**WHAT YOU ARE ASKED TO DO**
Are you able to retype all the records below exactly?

**ENTRIES SHOWN**
++++++++++
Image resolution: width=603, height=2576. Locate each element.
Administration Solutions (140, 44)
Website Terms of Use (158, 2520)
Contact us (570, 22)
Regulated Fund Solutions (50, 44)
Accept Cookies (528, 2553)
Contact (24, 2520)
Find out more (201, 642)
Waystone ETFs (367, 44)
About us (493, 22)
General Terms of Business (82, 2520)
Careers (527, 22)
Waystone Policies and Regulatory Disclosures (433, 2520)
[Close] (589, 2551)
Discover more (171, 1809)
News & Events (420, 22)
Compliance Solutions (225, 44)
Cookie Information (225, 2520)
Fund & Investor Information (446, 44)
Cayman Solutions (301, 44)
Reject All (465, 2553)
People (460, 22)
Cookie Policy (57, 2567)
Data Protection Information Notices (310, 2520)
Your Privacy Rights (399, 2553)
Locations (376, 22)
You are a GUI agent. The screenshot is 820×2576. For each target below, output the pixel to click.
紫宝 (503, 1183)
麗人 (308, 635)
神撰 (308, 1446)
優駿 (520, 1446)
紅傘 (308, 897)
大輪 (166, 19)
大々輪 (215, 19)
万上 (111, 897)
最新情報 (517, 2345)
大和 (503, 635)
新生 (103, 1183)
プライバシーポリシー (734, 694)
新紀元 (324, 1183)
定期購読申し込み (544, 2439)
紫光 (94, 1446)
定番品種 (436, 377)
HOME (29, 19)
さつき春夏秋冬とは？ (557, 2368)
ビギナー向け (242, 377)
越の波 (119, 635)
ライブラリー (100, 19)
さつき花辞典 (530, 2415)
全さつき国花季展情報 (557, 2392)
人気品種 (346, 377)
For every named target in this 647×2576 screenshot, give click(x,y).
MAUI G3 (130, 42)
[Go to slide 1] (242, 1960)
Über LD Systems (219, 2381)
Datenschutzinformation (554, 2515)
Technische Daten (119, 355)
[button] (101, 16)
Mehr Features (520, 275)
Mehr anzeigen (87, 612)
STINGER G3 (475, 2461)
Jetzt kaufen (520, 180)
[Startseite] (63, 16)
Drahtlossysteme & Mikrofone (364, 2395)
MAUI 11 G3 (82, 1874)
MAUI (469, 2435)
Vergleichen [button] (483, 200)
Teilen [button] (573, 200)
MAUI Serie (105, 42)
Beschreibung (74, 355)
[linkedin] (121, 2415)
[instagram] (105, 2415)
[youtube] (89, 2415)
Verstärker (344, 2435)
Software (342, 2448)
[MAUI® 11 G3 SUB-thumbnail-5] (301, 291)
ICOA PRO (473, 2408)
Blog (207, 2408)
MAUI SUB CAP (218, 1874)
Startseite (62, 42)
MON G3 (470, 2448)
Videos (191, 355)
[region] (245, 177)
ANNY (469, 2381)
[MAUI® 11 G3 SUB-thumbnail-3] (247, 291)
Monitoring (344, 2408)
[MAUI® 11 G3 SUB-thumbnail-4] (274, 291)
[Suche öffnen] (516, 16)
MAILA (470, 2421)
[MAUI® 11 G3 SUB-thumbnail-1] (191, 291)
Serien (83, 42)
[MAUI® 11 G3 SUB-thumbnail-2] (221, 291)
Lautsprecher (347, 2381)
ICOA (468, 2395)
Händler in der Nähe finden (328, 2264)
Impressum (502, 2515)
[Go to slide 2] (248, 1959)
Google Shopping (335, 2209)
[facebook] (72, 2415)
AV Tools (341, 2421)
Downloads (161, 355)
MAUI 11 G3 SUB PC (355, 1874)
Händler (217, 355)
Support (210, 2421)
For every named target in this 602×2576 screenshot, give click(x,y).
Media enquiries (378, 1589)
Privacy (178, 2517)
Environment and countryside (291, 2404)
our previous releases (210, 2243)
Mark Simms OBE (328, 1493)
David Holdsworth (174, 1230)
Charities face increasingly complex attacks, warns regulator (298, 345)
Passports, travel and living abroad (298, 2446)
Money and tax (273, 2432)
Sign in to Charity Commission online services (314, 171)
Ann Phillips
++++++++++
**RESULT**
Image resolution: width=603, height=2576. Locate each element.
Administration Solutions (140, 44)
Website Terms of Use (158, 2520)
Contact us (570, 22)
Regulated Fund Solutions (50, 44)
Accept Cookies (528, 2553)
Contact (24, 2520)
Find out more (201, 642)
Waystone ETFs (367, 44)
About us (493, 22)
General Terms of Business (82, 2520)
Careers (527, 22)
Waystone Policies and Regulatory Disclosures (433, 2520)
[Close] (589, 2551)
Discover more (171, 1809)
News & Events (420, 22)
Compliance Solutions (225, 44)
Cookie Information (225, 2520)
Fund & Investor Information (446, 44)
Cayman Solutions (301, 44)
Reject All (465, 2553)
People (460, 22)
Cookie Policy (57, 2567)
Data Protection Information Notices (310, 2520)
Your Privacy Rights (399, 2553)
Locations (376, 22)
You are a GUI agent. The screenshot is 820×2576. For each target below, output the pixel to click.
紫宝 (503, 1183)
麗人 (308, 635)
神撰 (308, 1446)
優駿 (520, 1446)
紅傘 (308, 897)
大輪 (166, 19)
大々輪 (215, 19)
万上 (111, 897)
最新情報 (517, 2345)
大和 (503, 635)
新生 (103, 1183)
プライバシーポリシー (734, 694)
新紀元 (324, 1183)
定期購読申し込み (544, 2439)
紫光 (94, 1446)
定番品種 (436, 377)
HOME (29, 19)
さつき春夏秋冬とは？ (557, 2368)
ビギナー向け (242, 377)
越の波 (119, 635)
ライブラリー (100, 19)
さつき花辞典 (530, 2415)
全さつき国花季展情報 (557, 2392)
人気品種 (346, 377)
For every named target in this 647×2576 screenshot, give click(x,y).
MAUI G3 (130, 42)
[Go to slide 1] (242, 1960)
Über LD Systems (219, 2381)
Datenschutzinformation (554, 2515)
Technische Daten (119, 355)
[button] (101, 16)
Mehr Features (520, 275)
Mehr anzeigen (87, 612)
STINGER G3 (475, 2461)
Jetzt kaufen (520, 180)
[Startseite] (63, 16)
Drahtlossysteme & Mikrofone (364, 2395)
MAUI 11 G3 (82, 1874)
MAUI (469, 2435)
Vergleichen [button] (483, 200)
Teilen [button] (573, 200)
MAUI Serie (105, 42)
Beschreibung (74, 355)
[linkedin] (121, 2415)
[instagram] (105, 2415)
[youtube] (89, 2415)
Verstärker (344, 2435)
Software (342, 2448)
[MAUI® 11 G3 SUB-thumbnail-5] (301, 291)
ICOA PRO (473, 2408)
Blog (207, 2408)
MAUI SUB CAP (218, 1874)
Startseite (62, 42)
MON G3 (470, 2448)
Videos (191, 355)
[region] (245, 177)
ANNY (469, 2381)
[MAUI® 11 G3 SUB-thumbnail-3] (247, 291)
Monitoring (344, 2408)
[MAUI® 11 G3 SUB-thumbnail-4] (274, 291)
[Suche öffnen] (516, 16)
MAILA (470, 2421)
[MAUI® 11 G3 SUB-thumbnail-1] (191, 291)
Serien (83, 42)
[MAUI® 11 G3 SUB-thumbnail-2] (221, 291)
Lautsprecher (347, 2381)
ICOA (468, 2395)
Händler in der Nähe finden (328, 2264)
Impressum (502, 2515)
[Go to slide 2] (248, 1959)
Google Shopping (335, 2209)
[facebook] (72, 2415)
AV Tools (341, 2421)
Downloads (161, 355)
MAUI 11 G3 SUB PC (355, 1874)
Händler (217, 355)
Support (210, 2421)
For every named target in this 602×2576 screenshot, give click(x,y).
Media enquiries (378, 1589)
Privacy (178, 2517)
Environment and countryside (291, 2404)
our previous releases (210, 2243)
Mark Simms OBE (328, 1493)
David Holdsworth (174, 1230)
Charities face increasingly complex attacks, warns regulator (298, 345)
Passports, travel and living abroad (298, 2446)
Money and tax (273, 2432)
Sign in to Charity Commission online services (314, 171)
Ann Phillips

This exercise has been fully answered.